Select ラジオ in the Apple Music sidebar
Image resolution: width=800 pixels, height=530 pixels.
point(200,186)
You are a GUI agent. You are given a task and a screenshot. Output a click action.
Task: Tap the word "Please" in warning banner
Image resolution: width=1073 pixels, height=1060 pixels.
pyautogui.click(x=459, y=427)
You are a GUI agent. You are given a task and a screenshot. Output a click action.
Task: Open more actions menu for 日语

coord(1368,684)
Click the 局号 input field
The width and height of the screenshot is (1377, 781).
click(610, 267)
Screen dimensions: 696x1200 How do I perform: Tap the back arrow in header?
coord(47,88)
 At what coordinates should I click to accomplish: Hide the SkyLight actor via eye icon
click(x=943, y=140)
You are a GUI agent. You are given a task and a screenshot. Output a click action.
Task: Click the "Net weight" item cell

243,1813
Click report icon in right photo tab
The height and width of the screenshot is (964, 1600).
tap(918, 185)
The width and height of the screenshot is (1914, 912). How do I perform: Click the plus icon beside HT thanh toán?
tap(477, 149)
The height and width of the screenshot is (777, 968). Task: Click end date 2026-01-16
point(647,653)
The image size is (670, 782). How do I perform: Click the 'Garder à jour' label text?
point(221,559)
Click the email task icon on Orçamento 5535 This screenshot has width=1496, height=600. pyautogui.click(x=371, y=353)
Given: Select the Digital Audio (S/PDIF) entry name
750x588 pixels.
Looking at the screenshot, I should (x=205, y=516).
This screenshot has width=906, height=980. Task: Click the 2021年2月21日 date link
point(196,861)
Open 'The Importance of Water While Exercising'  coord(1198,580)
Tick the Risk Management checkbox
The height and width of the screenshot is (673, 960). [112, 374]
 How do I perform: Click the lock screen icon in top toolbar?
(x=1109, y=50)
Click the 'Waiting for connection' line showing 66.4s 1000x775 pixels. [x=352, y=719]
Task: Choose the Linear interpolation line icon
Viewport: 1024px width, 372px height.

☆ ☆ ☆

PROBLEM DESCRIPTION:
Restate the material word for word, keeping every line intact.

ANSWER:
Select ラジオ in the Apple Music sidebar
Image resolution: width=800 pixels, height=530 pixels.
point(200,186)
You are a GUI agent. You are given a task and a screenshot. Output a click action.
Task: Tap the word "Please" in warning banner
Image resolution: width=1073 pixels, height=1060 pixels.
pyautogui.click(x=459, y=427)
You are a GUI agent. You are given a task and a screenshot. Output a click action.
Task: Open more actions menu for 日语

coord(1368,684)
Click the 局号 input field
The width and height of the screenshot is (1377, 781).
click(610, 267)
Screen dimensions: 696x1200 How do I perform: Tap the back arrow in header?
coord(47,88)
 At what coordinates should I click to accomplish: Hide the SkyLight actor via eye icon
click(x=943, y=140)
You are a GUI agent. You are given a task and a screenshot. Output a click action.
Task: Click the "Net weight" item cell

243,1813
Click report icon in right photo tab
The height and width of the screenshot is (964, 1600).
tap(918, 185)
The width and height of the screenshot is (1914, 912). How do I perform: Click the plus icon beside HT thanh toán?
tap(477, 149)
The height and width of the screenshot is (777, 968). Task: Click end date 2026-01-16
point(647,653)
The image size is (670, 782). How do I perform: Click the 'Garder à jour' label text?
point(221,559)
Click the email task icon on Orçamento 5535 This screenshot has width=1496, height=600. pyautogui.click(x=371, y=353)
Given: Select the Digital Audio (S/PDIF) entry name
750x588 pixels.
Looking at the screenshot, I should (x=205, y=516).
This screenshot has width=906, height=980. Task: Click the 2021年2月21日 date link
point(196,861)
Open 'The Importance of Water While Exercising'  coord(1198,580)
Tick the Risk Management checkbox
The height and width of the screenshot is (673, 960). [112, 374]
 How do I perform: Click the lock screen icon in top toolbar?
(x=1109, y=50)
Click the 'Waiting for connection' line showing 66.4s 1000x775 pixels. [x=352, y=719]
Task: Choose the Linear interpolation line icon
Viewport: 1024px width, 372px height.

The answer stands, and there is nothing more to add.